2. Use Digital Outreach Tools to Reach Vulnerable Communities Where They Are
Mobile-friendly digital outreach can drive low income and housing unsecure tenants to complaint portals and hotlines. These tenants often access the Internet via their cell phones; and digital outreach can provide a low-cost, language accessible method to quickly adjust outreach depending on tenant response and feedback. The City of Oakland for example worked with the Oakland Unified School District to send a text message to all parents of public school children providing key information about the city’s eviction moratorium. Tenant organizing and coverage of problematic landlords has also continued over mobile-friendly social media platforms such as Twitter, Reddit, and Instagram.

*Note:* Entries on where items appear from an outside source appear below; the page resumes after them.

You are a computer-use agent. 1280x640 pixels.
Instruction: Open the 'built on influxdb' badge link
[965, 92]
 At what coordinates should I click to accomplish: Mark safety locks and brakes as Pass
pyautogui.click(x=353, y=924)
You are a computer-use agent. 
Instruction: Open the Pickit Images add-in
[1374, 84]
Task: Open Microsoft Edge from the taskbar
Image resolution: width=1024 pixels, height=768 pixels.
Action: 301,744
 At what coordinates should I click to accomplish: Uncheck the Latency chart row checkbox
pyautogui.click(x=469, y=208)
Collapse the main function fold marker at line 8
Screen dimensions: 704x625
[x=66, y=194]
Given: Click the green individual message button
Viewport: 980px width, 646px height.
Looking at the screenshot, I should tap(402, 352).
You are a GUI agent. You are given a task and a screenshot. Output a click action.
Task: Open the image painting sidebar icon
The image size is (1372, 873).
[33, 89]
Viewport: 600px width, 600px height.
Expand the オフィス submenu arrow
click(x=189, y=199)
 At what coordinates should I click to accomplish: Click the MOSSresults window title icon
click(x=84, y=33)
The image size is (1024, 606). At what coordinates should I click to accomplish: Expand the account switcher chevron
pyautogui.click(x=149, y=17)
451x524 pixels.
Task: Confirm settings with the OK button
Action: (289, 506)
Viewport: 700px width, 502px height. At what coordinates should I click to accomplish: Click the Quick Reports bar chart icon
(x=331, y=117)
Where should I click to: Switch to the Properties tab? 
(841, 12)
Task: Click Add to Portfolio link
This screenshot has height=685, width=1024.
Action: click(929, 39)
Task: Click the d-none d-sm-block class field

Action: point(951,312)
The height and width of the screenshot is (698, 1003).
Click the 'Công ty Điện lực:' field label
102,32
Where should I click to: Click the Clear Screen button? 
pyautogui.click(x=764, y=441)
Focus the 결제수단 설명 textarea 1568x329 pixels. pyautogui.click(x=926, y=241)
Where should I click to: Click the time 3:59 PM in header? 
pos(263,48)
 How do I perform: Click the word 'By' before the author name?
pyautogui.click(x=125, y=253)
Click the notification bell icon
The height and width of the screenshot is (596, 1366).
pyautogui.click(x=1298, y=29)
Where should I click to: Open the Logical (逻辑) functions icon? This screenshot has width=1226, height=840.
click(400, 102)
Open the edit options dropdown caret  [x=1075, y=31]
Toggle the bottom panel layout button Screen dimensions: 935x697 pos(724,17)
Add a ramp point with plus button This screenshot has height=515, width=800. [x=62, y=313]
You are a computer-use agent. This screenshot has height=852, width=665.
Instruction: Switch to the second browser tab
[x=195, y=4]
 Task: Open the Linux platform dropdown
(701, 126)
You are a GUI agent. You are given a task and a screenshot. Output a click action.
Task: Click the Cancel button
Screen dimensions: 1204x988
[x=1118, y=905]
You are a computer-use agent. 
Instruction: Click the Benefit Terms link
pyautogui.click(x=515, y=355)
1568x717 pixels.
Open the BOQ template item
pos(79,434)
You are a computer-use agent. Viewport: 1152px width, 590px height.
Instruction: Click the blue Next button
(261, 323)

Government offices should be mindful of accessibility of their website content and forms. While a substantial majority of low income- people have internet access, many access it through their smartphones, making PDFs and many government websites difficult to navigate. In addition, information about new policies to protect tenants or ways to file housing complaints must be communicated out in the languages that vulnerable residents read and at an accessible literacy level.
3. Assess and Develop Your Office’s Language Capacity
Offices can build their capacity to connect with vulnerable tenants in their own native languages. Engaging with ethnic media — produced by and for immigrants, racial, ethnic and linguistic groups as well as indigenous populations — can provide information about the moratorium directly to vulnerable tenants. Understanding an outlet’s purpose, content needs, and audience can boost public engagement efforts. Building long-term relationships with trusted media sources can also result in a partnership to promote government services. Finally, by assessing your office’s language capacity, your office can also begin to fill gaps through community partnerships or resourcing of other staff within your office. An office’s bilingual employees, when trained for translation and interpretation and tested for language proficiency, can provide immediate feedback on public outreach to tenants.
In forthcoming posts in this series, we will share some key learnings from our tenant surveys in three communities; delve deeper into how to develop a public health-informed equitable enforcement strategy that prioritizes the impact of harms on vulnerable communities; and shed light on some of the tools available for state and local offices to use.